Sunday, September 04, 2022
Southern Skywatch September 2022 edition is now out!
Mars is in between the Pleiades and the bright red star Aldebaran.
Similar views will be seen from the rest of Australia at the equivalent local time (90 minutes before sunrise. click to embiggen).
The September edition of Southern Skywatch
is now up (sorry about the delay yet again, life happened once more). The planetary action is moving back to the evening skies, Jupiter is at opposition and Saturn is just past opposition. Mercury is still prominent in the first half of the month. Venus is lost to view this month. Saturn, Jupiter and Mars are still visible in the morning skies, though Saturn is progressively harder to see.
September 1-3; Mars between Pleiades and the red star Aldebaran, forming a second eye for Taurus the Bull. September 4; First Quarter Moon. September 8; perigee Moon. September 8; Saturn and waxing Moon close. September 11; Full Moon. September 11; the Full Moon close to Jupiter (2° away). September 18; Last Quarter Moon. September 17; Mars close to waning moon. September 20; apogee Moon. September 23; Earth at Equinox. September 26; New Moon. September 27; Jupiter at opposition, when it is biggest and brightest as seen from Earth.

+++++

## Task statement
Reproduce the September 2022 Southern Skywatch post above word for word, from its date line through its final sentence.

## Recorded information

+++++

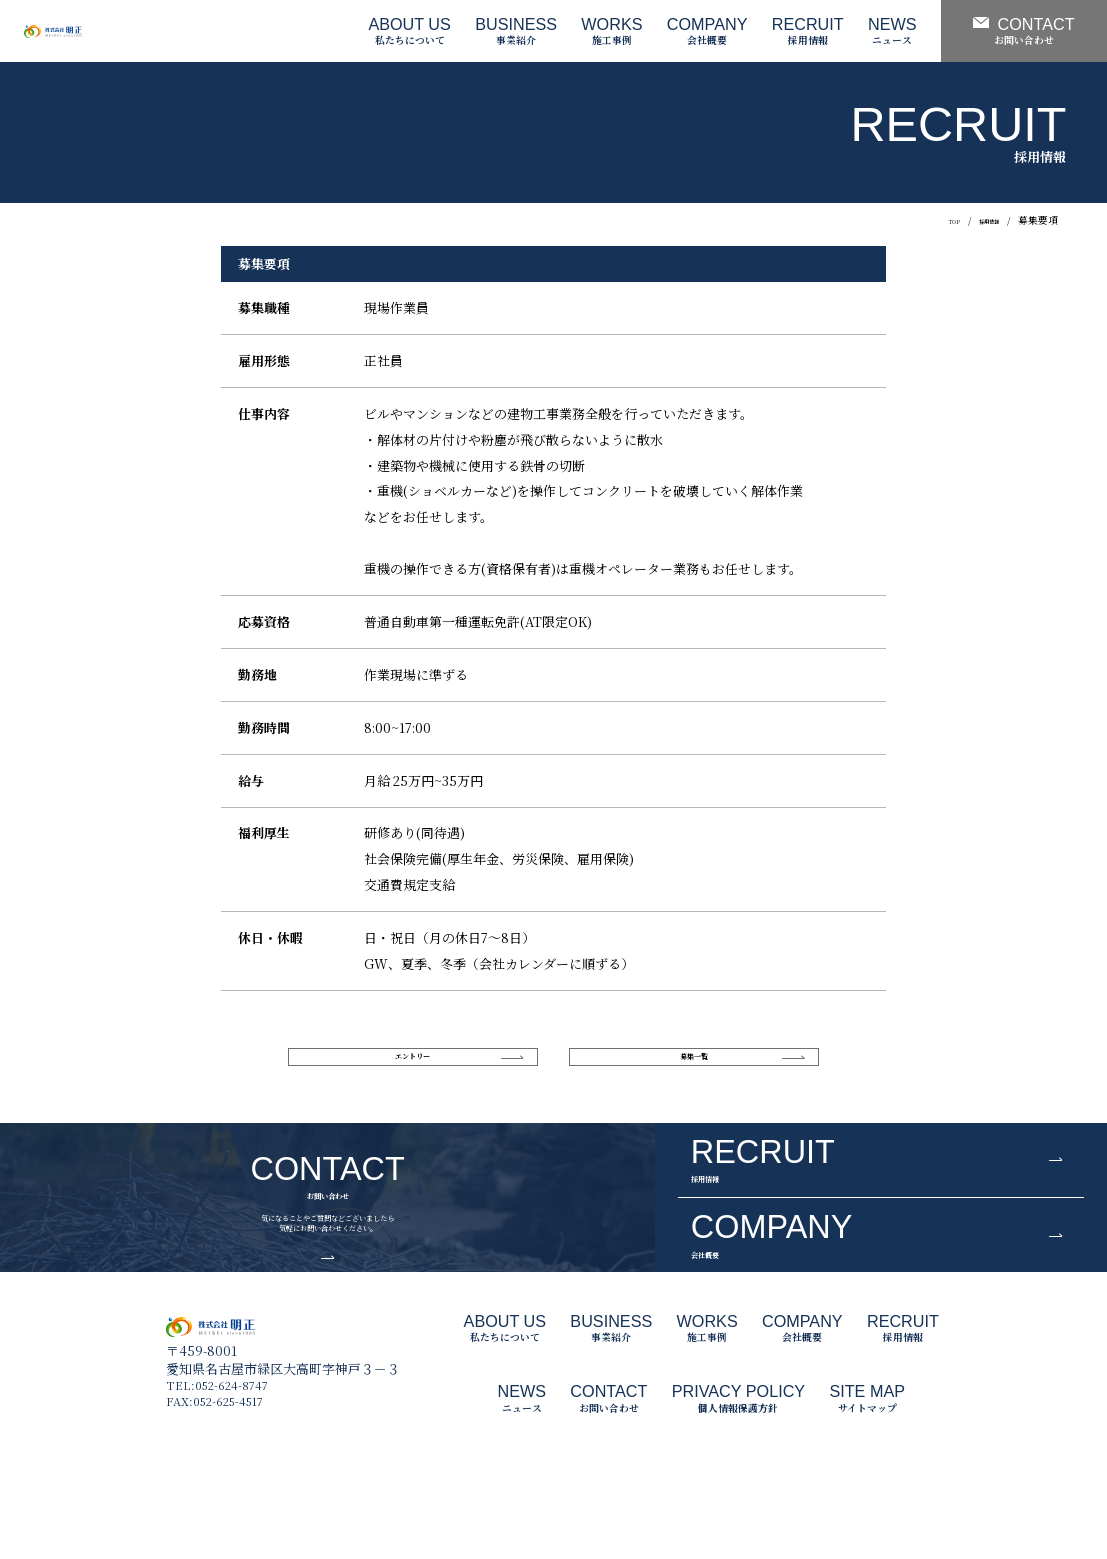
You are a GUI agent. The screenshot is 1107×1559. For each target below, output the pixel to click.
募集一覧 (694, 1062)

+++++

## Solution below
Sunday, September 04, 2022
Southern Skywatch September 2022 edition is now out!
Mars is in between the Pleiades and the bright red star Aldebaran.
Similar views will be seen from the rest of Australia at the equivalent local time (90 minutes before sunrise. click to embiggen).
The September edition of Southern Skywatch
is now up (sorry about the delay yet again, life happened once more). The planetary action is moving back to the evening skies, Jupiter is at opposition and Saturn is just past opposition. Mercury is still prominent in the first half of the month. Venus is lost to view this month. Saturn, Jupiter and Mars are still visible in the morning skies, though Saturn is progressively harder to see.
September 1-3; Mars between Pleiades and the red star Aldebaran, forming a second eye for Taurus the Bull. September 4; First Quarter Moon. September 8; perigee Moon. September 8; Saturn and waxing Moon close. September 11; Full Moon. September 11; the Full Moon close to Jupiter (2° away). September 18; Last Quarter Moon. September 17; Mars close to waning moon. September 20; apogee Moon. September 23; Earth at Equinox. September 26; New Moon. September 27; Jupiter at opposition, when it is biggest and brightest as seen from Earth.